I am using crfsuite-python to implement a linear chain CRF in which I would like to use numerical features rather than strings as is the case with the standard CRF application parts of speech tagging. The documentation of crfsuite mentions "Formally, the amount of the influence of a feature is determined by a scaling value of the corresponding attribute multiplied by the feature weight."
My sample input looks like,

Walking no_of_pauses:4  lat:32.91469737  lon:-117.18923483       snrUsed:235  
Walking no_of_pauses:4  lat:32.91469737  lon:-117.18923483       snrUsed:235  
Walking no_of_pauses:4  lat:32.91469737  lon:-117.18923483       snrUsed:235

And the output crf model looks like,

   LABELS = {
          0: Walking
    }
    ATTRIBUTES = {
          0: no_of_pauses
          1: lat
          2:  snrUsed
    }
    TRANSITIONS = {
    }
    STATE_FEATURES = {
      (0) no_of_pauses --> Walking: -0.000000
      (0) lat --> Walking: 0.000000
      (0)  snrUsed --> Walking: 0.000000
      (0) 
     --> Walking: -0.000000
    }

If no_of_pauses was a numerical attribute, then What does the "no_of_pauses –> Walking" : 0.00000 imply here?
Also, the model does not take into consideration the "lon" attribute specified in the input. This is because there is an option in the CRF trainer in crfsuite called "feature.minfreq" which is 0 by default and hence drops the attributes with negative values. What does the word minfreq mean here if it is simply referring to scaling value?

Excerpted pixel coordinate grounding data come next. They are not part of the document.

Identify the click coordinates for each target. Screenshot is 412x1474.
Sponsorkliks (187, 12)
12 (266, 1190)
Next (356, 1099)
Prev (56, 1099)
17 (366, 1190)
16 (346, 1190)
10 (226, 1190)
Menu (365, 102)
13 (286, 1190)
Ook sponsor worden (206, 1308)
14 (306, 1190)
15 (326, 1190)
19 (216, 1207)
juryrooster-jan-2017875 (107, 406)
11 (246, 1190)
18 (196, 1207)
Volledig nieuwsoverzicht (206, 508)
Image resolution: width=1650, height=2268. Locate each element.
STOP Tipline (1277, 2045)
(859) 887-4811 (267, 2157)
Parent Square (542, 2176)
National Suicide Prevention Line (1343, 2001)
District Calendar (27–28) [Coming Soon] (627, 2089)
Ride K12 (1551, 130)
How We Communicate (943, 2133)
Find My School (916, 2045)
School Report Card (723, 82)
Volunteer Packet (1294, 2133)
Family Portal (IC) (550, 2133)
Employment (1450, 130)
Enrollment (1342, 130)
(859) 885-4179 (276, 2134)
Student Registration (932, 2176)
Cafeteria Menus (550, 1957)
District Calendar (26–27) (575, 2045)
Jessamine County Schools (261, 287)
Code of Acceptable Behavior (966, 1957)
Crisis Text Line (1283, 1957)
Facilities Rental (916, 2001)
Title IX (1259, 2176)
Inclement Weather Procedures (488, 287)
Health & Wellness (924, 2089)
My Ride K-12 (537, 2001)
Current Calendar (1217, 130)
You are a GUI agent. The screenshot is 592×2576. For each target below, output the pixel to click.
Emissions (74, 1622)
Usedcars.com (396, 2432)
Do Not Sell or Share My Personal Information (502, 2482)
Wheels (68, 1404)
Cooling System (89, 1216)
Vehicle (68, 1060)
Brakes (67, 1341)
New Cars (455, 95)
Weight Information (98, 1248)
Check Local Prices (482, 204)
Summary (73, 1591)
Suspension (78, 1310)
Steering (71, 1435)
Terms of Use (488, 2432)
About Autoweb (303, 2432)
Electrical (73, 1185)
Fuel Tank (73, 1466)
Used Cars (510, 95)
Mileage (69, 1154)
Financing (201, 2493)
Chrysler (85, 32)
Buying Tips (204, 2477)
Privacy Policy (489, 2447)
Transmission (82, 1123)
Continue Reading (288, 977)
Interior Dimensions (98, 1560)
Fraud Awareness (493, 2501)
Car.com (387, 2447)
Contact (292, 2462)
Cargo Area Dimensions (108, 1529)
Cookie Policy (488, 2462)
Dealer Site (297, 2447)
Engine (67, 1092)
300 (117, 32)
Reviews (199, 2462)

Note: I have used a very small sample set, so there is only one label and the computed probabilities do not make much sense

Best Answer

If no_of_pauses was a numerical attribute, then What does the "no_of_pauses --> Walking" : 0.00000 imply here?

It means that i-th "no_of_pauses" value is multiplied by 0.00000 when computing score for label==Walking at i-th position.

What does the word minfreq mean here if it is simply referring to scaling value?

It is common for CRFs to use binary features; old crfsuite versions didn't support float values. If all your features have only 1 or 0 values (1==feature is present, 0==feature is absent) then minfreq means 'minimum frequency of a feature in the training set'. It seems CRFsuite author decided to continue using weights for minfreq when he added support for arbitrary float values.

--

By the way, are you sure you want a linear-chain CRF for your data? What are you trying to model?

Also, it could also make sense to transform your features. I seriously doubt lat:32.91 means the same as "lat:16.455, but 2x more", but that is what CRF capable of learning. Maybe you should use e.g. a difference between nearby coordinates instead of coordinates themselves, or create a "grid" of coordinates and use binary features "point is in this region". Or maybe a completely different model is needed (the data looks 2D, not 1D).